Wir verkennen nicht die Probleme, die in manchen Kommunen in Nordrhein-Westfalen durch die Aufnahmeverpflichtung für Asylsuchende bestehen. Sie sind aber nicht dadurch lösbar, dass man die Schutzsuchenden länger in einer unzuträglichen und humanitär nicht vertretbaren Aussonderung in der Erstaufnahme festhält. Kommunen müssen verstärkt dabei unterstützt werden, Schutzsuchende menschenwürdig unterzubringen und den Anschluss zu Ehrenamtlichen und den Kontakt zur Bevölkerung zu ermöglichen. Nur so können Berührungsängste abgebaut werden und nur so kann Integration gelingen.

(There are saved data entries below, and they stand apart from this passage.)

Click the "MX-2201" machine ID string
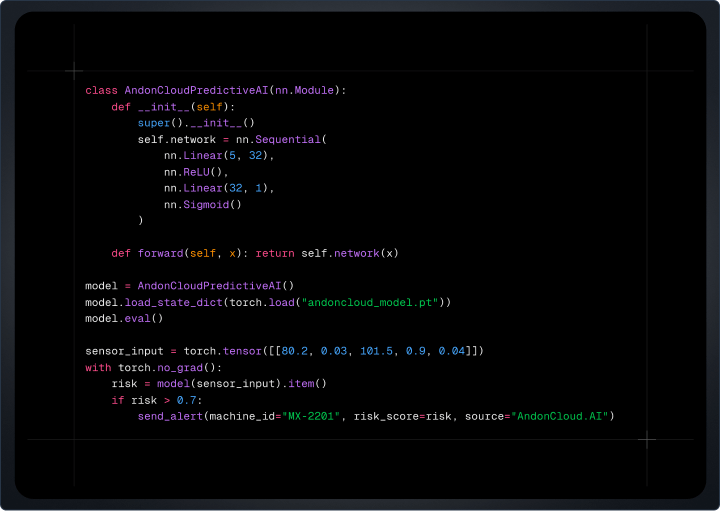The image size is (720, 511). (309, 416)
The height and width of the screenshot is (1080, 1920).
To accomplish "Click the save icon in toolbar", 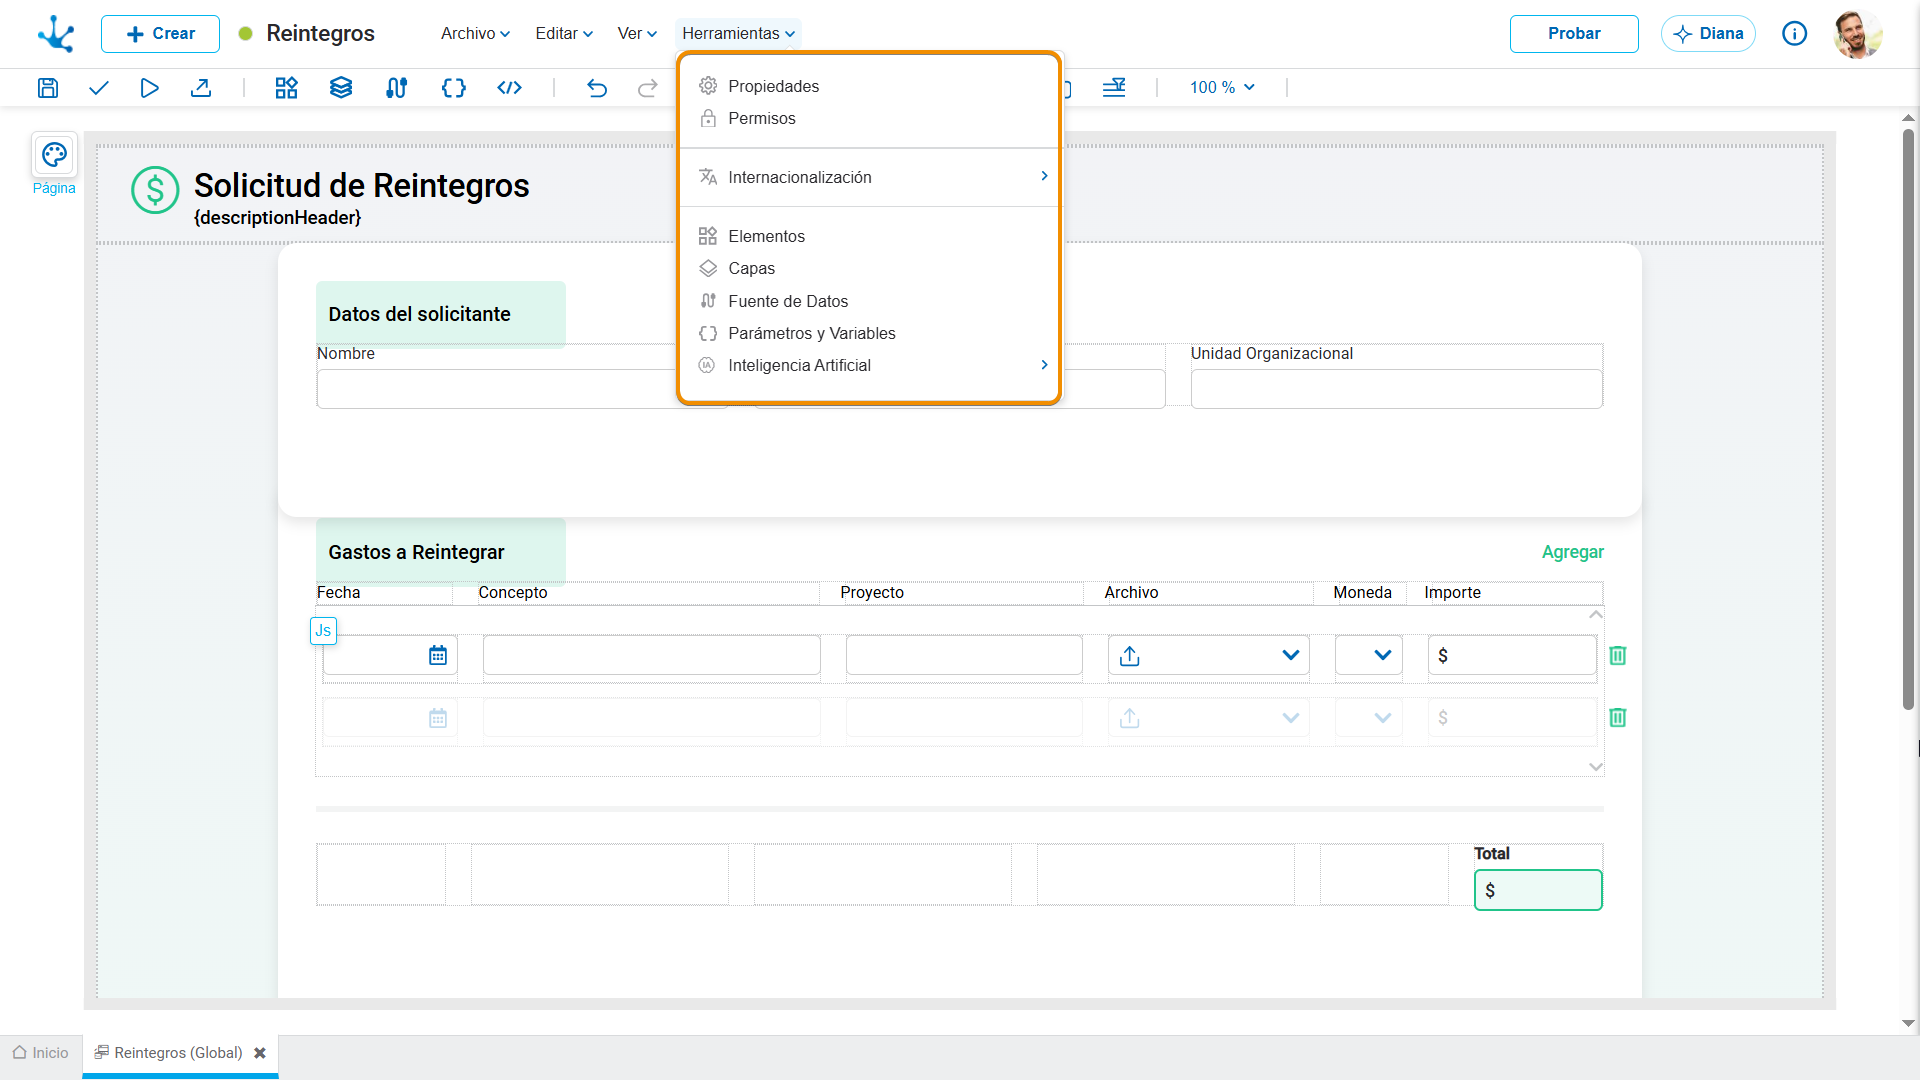I will (x=48, y=88).
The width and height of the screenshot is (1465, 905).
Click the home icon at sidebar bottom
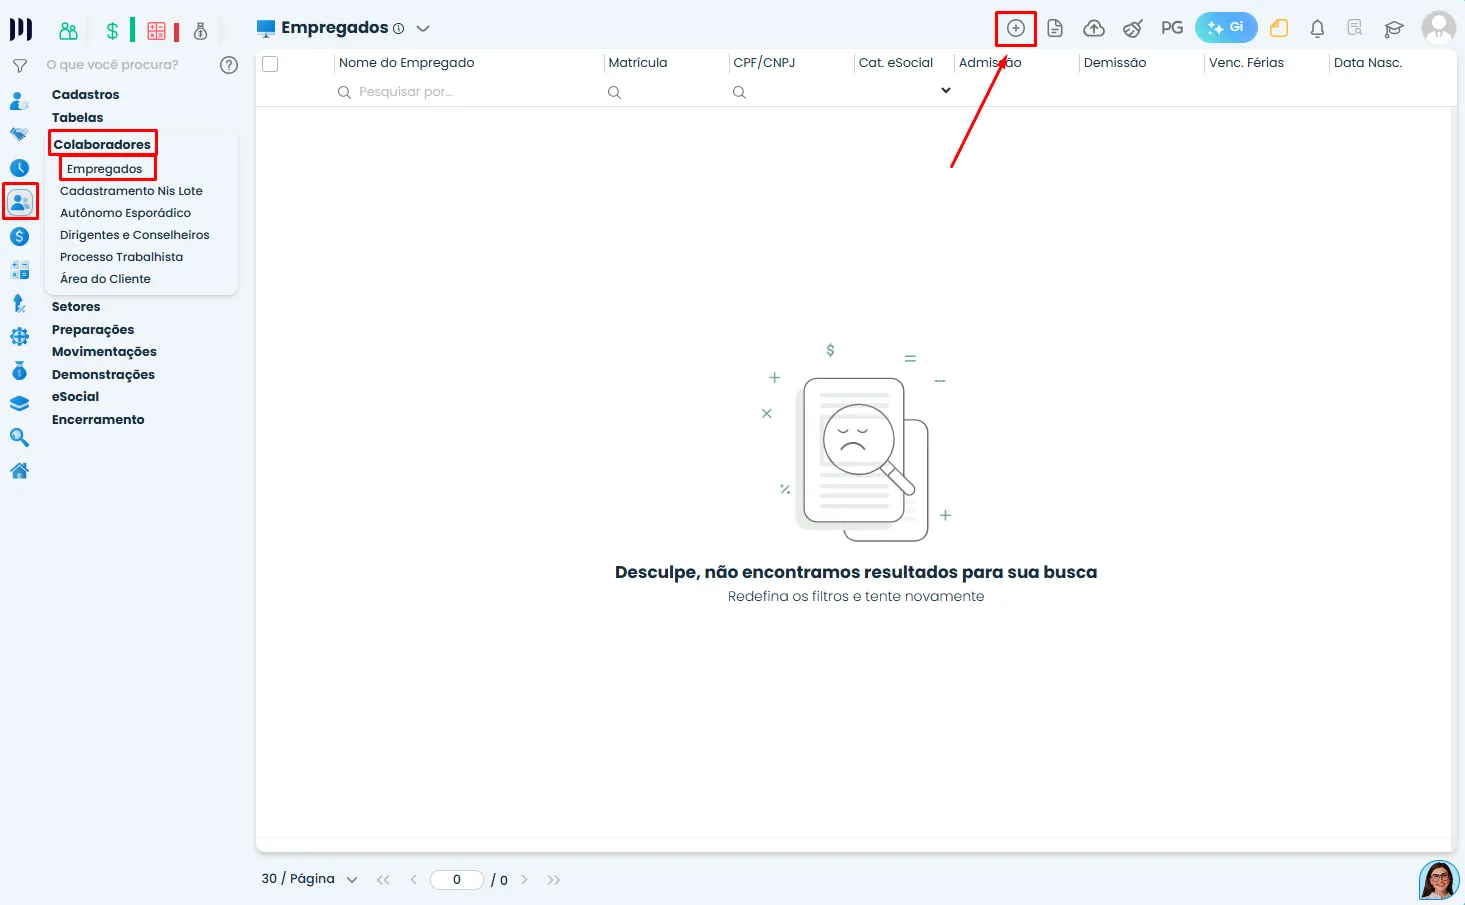[20, 470]
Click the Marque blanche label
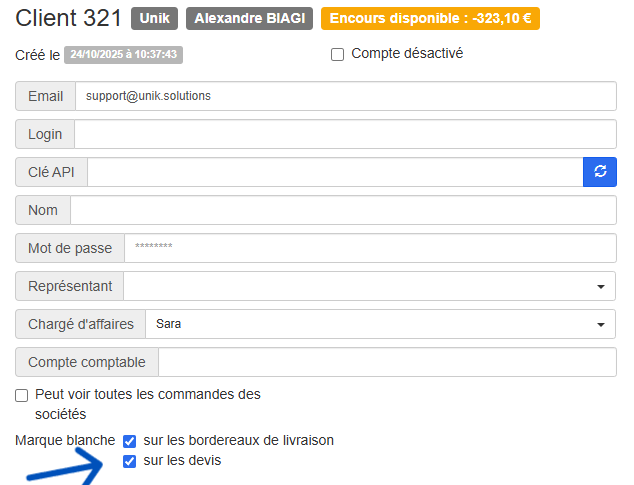The width and height of the screenshot is (634, 485). coord(65,440)
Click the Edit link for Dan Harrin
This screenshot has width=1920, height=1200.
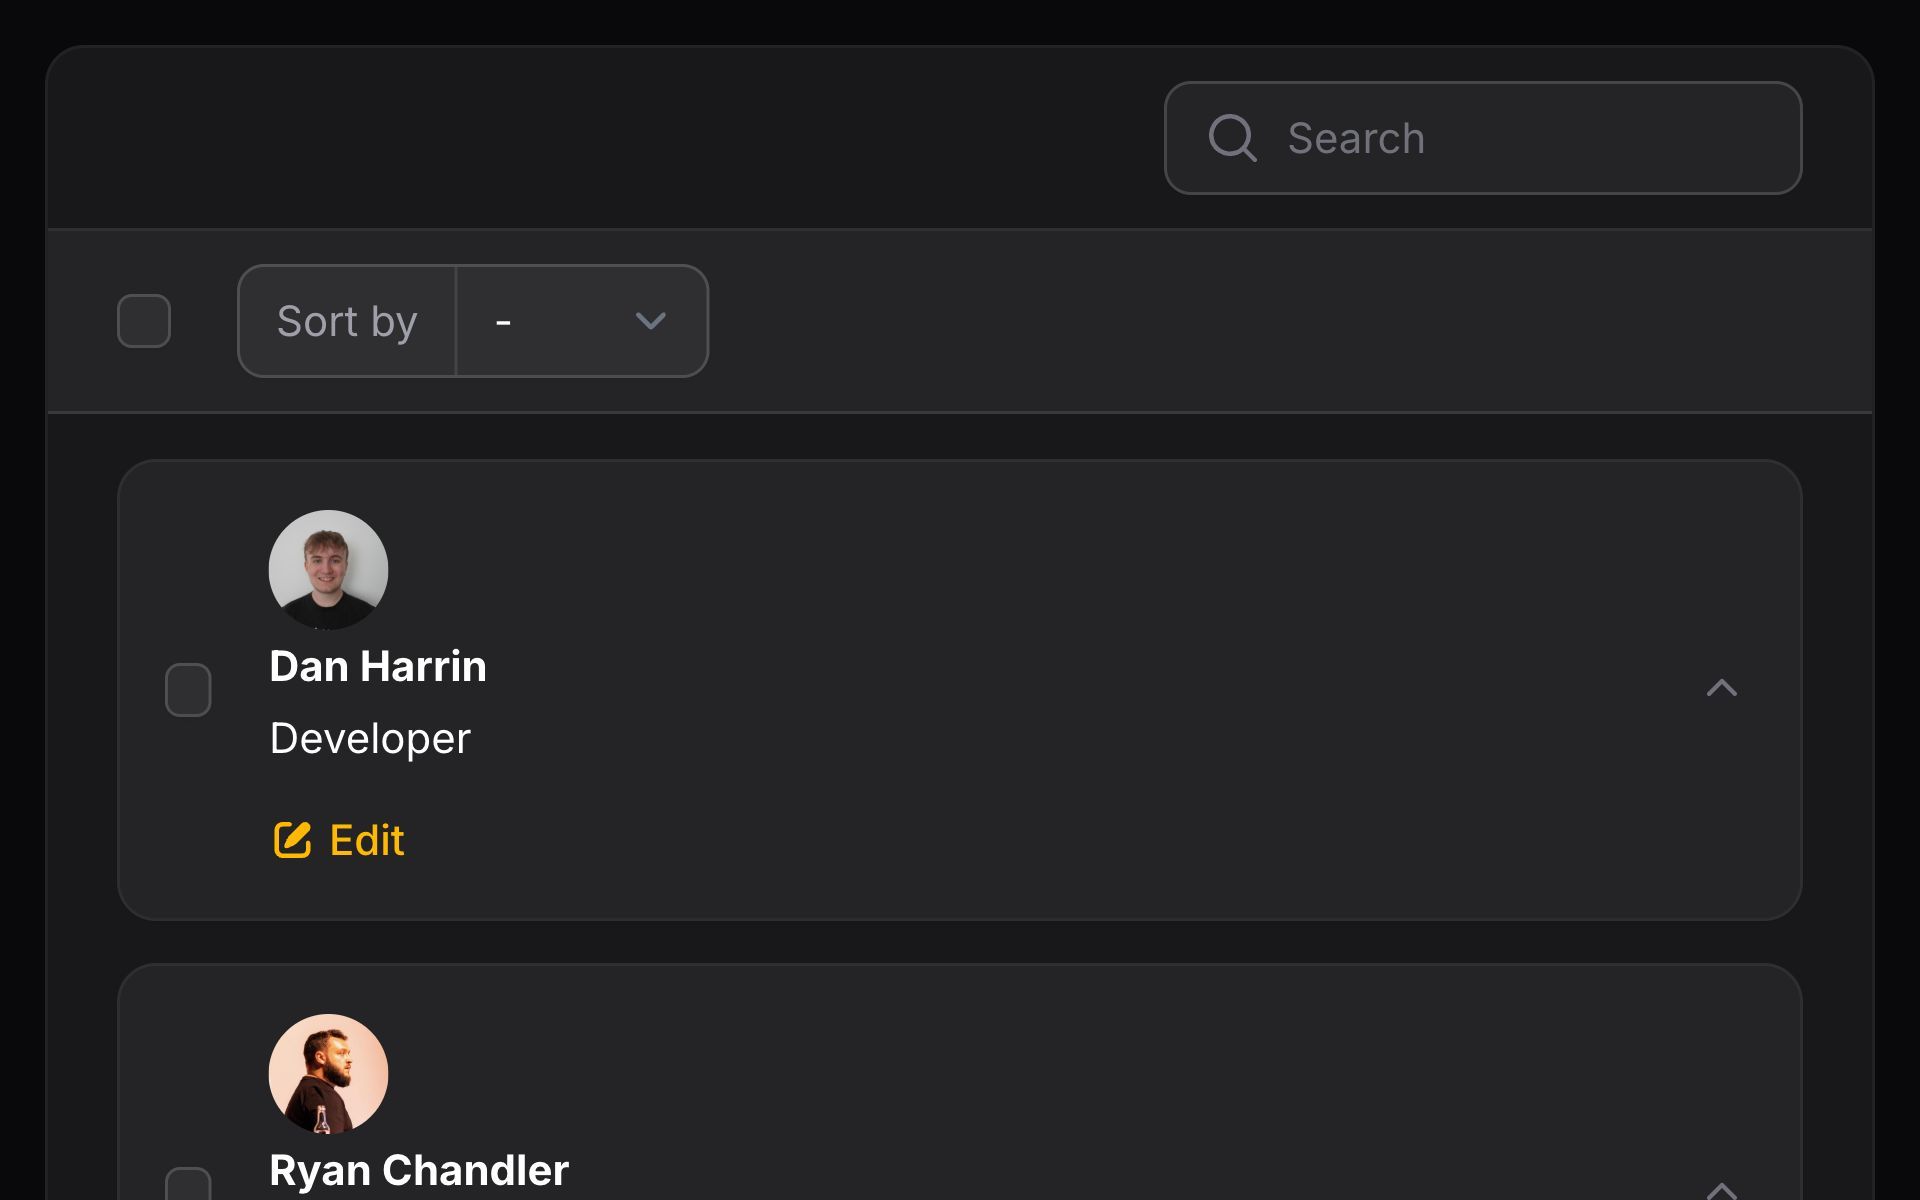tap(366, 840)
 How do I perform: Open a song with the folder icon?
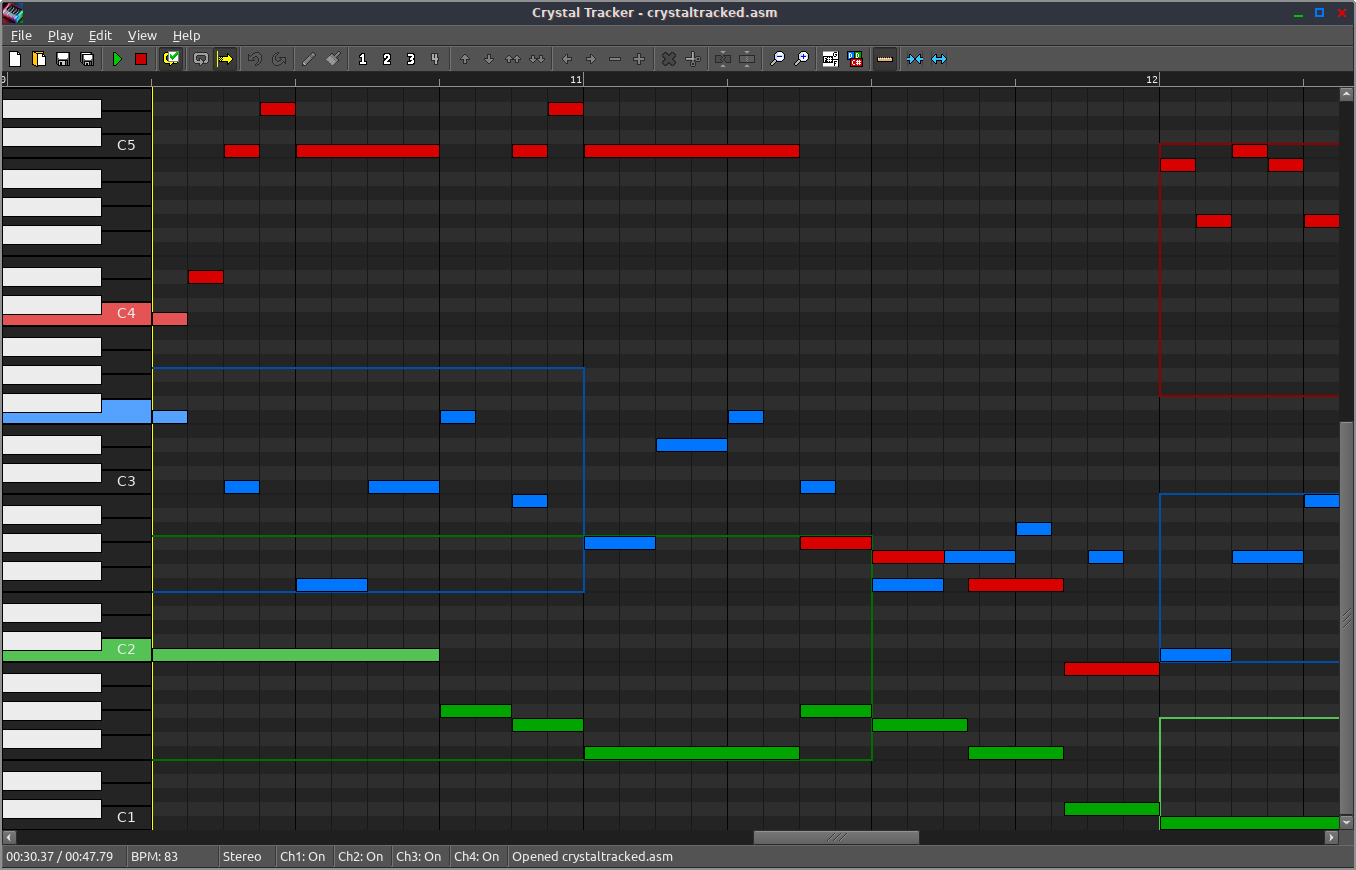click(39, 59)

Sehr geehrter Herr Integrationsminister Dr. Stamp, wir bitten Sie dringend, von allen Plänen zur langfristigen Zwangsunterbringung von Schutzsuchenden in der Landesaufnahmeeinrichtungen Abstand zu nehmen und stattdessen ein in die Zukunft weisendes, integratives Konzept zur Flüchtlingsaufnahme anzugehen, das Schutzsuchende angemessen behandelt und der Gesellschaft dienlich ist.